Medical treatment for genital herpes typically consists of oral antiviral medications that are either taken episodically (at the beginning of an outbreak) or as a daily, suppressive therapy regimen where intended to reduce or eliminate outbreaks altogether. Suppressive therapy is especially helpful in those who have frequent or severe outbreaks. Also, research with couples discordant for HSV-2 (where only one partner has the virus) has shown that suppressive therapy reduces transmission to uninfected partners. Genital herpes symptoms are often mild (and often unrecognized) and outbreaks tend to decrease in both severity and frequency over time, so treatment isn’t always indicated in each case.

In this study published in Sexually Transmitted Diseases, 154 subjects with genital herpes (and residing in the United States or United Kingdom) completed questionnaires that asked their preferences of three treatment regimens- episodic therapy, suppressive therapy plus episodic therapy (extra pills following an outbreak), and no treatment – that were presented in the context of “attributes” such as medical outcomes (including the chance of recurrences and transmission to a partner), convenience, and cost associated with each option.

Regardless of whether they were currently on episodic therapy, suppressive therapy, or receiving no treatment at all, patients in each group indicated a preference to receive some type of genital herpes antiviral treatment. Those receiving episodic therapy were largely indifferent regarding their current treatment regimen versus suppressive therapy; however, those receiving suppressive therapy strongly indicated a desire to remain on their daily regimen. Those receiving no treatment were more likely to be in favor of episodic therapy.

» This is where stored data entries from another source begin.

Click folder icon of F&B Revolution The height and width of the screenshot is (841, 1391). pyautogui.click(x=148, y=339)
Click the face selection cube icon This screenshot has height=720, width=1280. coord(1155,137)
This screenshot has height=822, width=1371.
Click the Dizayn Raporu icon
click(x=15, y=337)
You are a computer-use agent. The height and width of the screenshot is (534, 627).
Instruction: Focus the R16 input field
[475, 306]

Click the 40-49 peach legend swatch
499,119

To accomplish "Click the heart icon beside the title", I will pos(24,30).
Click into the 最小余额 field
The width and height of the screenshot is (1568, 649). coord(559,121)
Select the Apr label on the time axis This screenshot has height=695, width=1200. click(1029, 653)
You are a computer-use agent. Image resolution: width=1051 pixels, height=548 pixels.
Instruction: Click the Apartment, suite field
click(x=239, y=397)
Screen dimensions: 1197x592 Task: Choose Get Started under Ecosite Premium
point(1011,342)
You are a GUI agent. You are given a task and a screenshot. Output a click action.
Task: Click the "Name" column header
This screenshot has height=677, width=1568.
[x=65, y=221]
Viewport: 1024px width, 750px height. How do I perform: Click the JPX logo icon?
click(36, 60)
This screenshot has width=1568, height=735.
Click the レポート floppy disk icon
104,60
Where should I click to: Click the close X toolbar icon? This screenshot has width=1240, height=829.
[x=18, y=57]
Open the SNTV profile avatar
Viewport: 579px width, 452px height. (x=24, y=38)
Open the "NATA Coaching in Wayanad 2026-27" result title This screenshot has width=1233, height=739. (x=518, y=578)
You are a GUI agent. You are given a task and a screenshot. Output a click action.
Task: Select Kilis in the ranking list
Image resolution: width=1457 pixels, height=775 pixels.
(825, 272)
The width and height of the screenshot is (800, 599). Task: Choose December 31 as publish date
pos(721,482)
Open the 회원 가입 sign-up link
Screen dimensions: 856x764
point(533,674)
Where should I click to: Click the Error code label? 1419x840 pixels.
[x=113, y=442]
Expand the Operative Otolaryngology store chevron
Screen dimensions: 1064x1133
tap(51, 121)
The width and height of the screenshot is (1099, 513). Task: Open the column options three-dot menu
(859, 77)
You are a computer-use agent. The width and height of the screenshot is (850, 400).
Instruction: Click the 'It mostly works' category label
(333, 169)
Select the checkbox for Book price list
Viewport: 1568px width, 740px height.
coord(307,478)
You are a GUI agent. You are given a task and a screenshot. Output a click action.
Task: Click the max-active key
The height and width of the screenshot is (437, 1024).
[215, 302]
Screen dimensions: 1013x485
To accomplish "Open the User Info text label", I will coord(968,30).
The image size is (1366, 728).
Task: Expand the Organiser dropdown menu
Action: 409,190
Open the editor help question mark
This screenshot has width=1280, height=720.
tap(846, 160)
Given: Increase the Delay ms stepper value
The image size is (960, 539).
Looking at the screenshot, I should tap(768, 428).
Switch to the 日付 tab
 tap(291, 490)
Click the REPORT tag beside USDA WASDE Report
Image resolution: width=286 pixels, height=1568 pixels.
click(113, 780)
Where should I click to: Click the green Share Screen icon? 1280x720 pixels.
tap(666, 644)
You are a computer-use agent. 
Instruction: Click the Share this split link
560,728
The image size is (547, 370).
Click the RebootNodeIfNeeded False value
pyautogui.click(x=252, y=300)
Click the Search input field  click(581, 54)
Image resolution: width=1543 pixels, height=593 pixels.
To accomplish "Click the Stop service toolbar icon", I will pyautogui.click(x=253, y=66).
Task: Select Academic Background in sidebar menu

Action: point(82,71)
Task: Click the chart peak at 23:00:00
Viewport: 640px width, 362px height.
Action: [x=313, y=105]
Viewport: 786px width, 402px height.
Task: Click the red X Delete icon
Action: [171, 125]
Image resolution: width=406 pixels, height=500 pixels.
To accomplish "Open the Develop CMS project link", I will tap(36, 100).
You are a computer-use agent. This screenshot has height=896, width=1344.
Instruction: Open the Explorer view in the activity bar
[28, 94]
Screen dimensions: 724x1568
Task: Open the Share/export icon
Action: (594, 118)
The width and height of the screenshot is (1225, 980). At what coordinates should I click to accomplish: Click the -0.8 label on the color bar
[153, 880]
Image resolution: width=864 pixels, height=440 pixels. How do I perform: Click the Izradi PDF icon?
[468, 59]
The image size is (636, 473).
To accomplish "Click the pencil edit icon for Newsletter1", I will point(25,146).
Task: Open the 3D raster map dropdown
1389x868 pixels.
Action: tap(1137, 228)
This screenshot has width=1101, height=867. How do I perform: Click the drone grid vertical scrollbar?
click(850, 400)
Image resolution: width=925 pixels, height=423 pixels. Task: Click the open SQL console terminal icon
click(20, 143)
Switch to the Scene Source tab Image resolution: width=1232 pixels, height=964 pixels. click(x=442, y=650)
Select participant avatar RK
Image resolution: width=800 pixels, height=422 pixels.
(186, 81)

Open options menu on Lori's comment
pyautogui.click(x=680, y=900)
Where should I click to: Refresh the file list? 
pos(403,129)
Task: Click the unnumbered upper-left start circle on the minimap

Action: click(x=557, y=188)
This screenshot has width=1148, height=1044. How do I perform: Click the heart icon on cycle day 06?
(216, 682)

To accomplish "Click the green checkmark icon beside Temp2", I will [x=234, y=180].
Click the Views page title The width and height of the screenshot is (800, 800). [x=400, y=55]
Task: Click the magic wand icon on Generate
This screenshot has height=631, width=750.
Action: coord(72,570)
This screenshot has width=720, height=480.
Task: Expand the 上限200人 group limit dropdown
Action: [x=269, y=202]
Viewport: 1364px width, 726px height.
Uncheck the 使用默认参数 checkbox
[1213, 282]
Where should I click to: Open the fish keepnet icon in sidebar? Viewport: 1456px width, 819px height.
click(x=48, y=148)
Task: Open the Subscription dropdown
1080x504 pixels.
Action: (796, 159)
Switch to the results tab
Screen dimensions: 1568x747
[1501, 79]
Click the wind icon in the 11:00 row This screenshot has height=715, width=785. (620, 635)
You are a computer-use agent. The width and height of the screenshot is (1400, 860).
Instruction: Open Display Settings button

For many, cost impacted their decision on a treatment regimen: fewer than half of all subjects indicated they would choose suppressive therapy if their out-of-pocket would run $90 per month, but a majority in each treatment group indicated they would prefer suppressive therapy were it freely available.

Reference
Scalone L, Watson V, Ryan M, Kotsopoulos N, and Patel R. Evaluation of patients’ preferences for genital herpes treatment. Sex Trans Dis 2011. 38(9):802-807.